▶ **Exercise requirements**
In the records below, begin at the line that has "ソーラーシェアリング (95, 1556)" and stop after the line that has "Sign Up (558, 14)"; quote those lines verbatim and nothing more.

[Dataset entries]
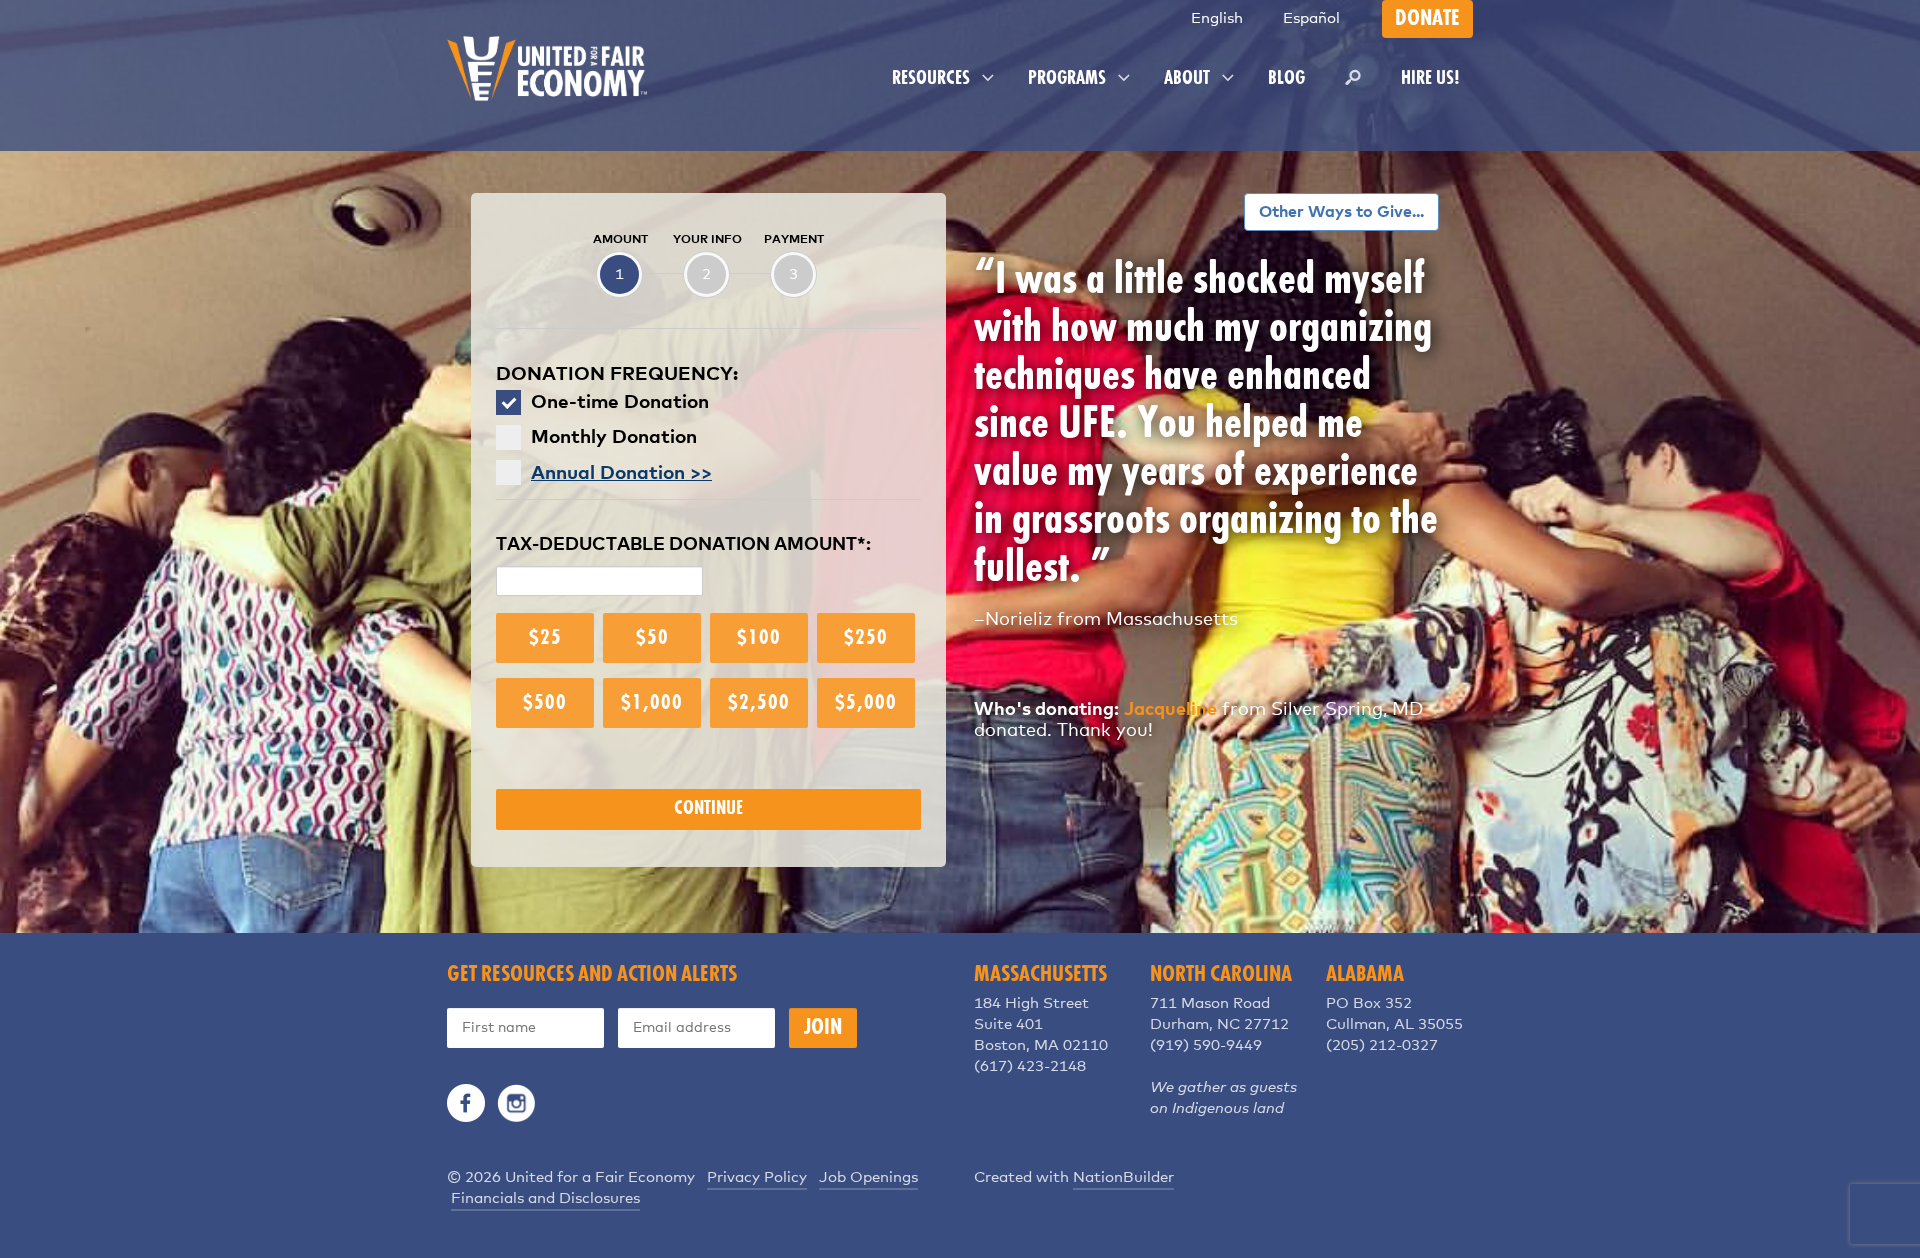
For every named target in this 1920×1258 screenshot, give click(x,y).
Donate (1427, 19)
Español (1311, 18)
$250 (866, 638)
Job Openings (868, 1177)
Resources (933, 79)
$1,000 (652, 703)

* * *

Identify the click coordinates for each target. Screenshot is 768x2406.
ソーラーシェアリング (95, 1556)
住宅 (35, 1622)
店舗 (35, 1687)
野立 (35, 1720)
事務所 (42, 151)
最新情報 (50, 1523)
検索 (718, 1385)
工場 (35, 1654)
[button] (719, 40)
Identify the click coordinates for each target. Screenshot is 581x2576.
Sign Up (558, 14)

▶ **Response**
ソーラーシェアリング (95, 1556)
住宅 (35, 1622)
店舗 (35, 1687)
野立 (35, 1720)
事務所 (42, 151)
最新情報 (50, 1523)
検索 (718, 1385)
工場 (35, 1654)
[button] (719, 40)
Identify the click coordinates for each target. Screenshot is 581x2576.
Sign Up (558, 14)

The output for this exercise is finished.